*WRITTEN INSTRUCTION:* Can you rewrite all of the lines below with "alarm clock status icon" changed to "alarm status icon" and everything else left as it is, omitting the pictures from your version?

──────────

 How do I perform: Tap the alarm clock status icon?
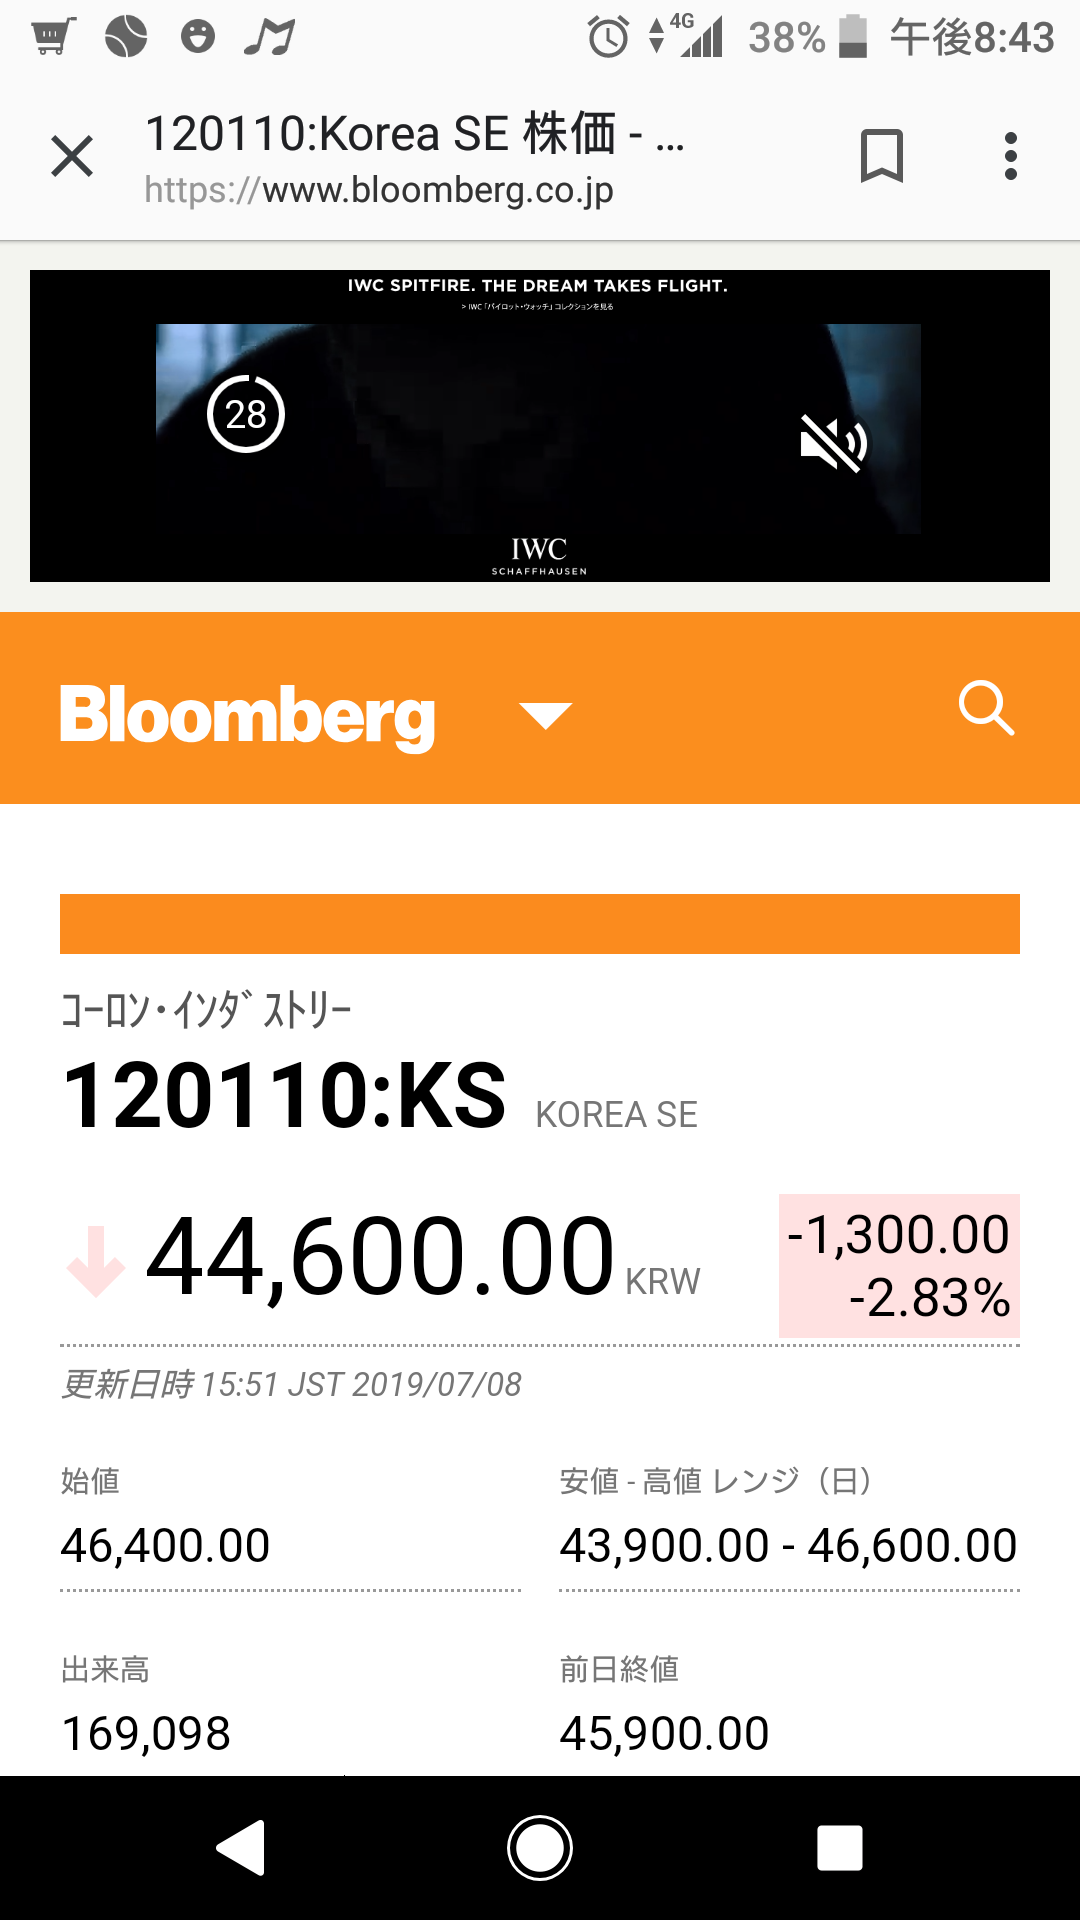[608, 38]
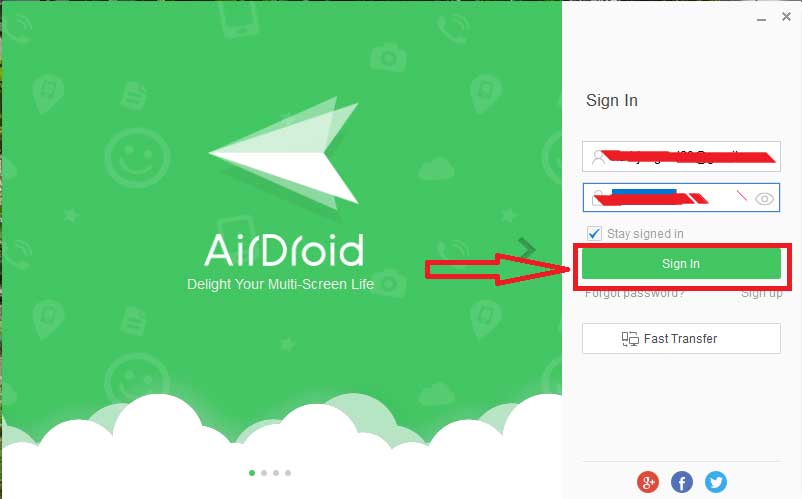Screen dimensions: 802x499
Task: Open Fast Transfer
Action: click(x=681, y=338)
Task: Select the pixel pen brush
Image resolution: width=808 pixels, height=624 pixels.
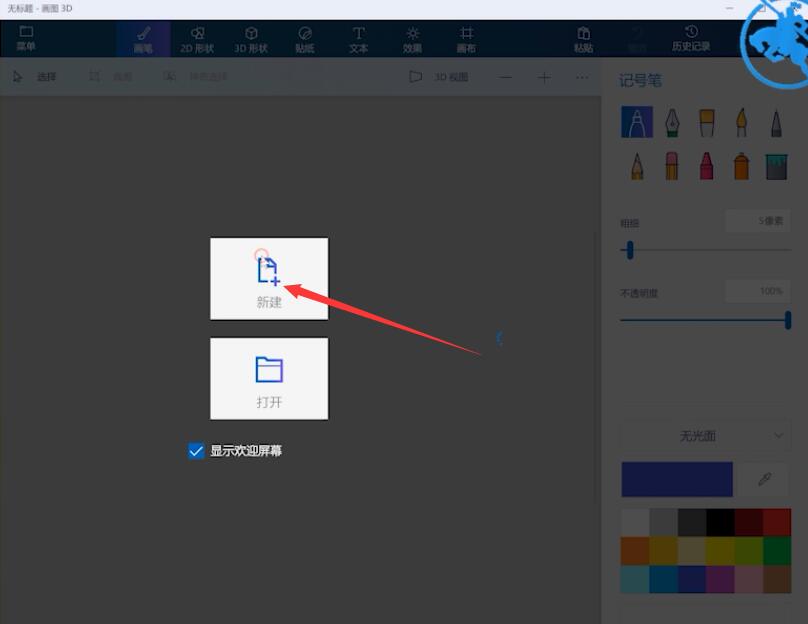Action: [776, 121]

──────────

*TASK RESULT:*
 How do I perform: Tap the alarm status icon?
[608, 38]
Screen dimensions: 802x499
Task: Open Fast Transfer
Action: click(x=681, y=338)
Task: Select the pixel pen brush
Image resolution: width=808 pixels, height=624 pixels.
Action: [776, 121]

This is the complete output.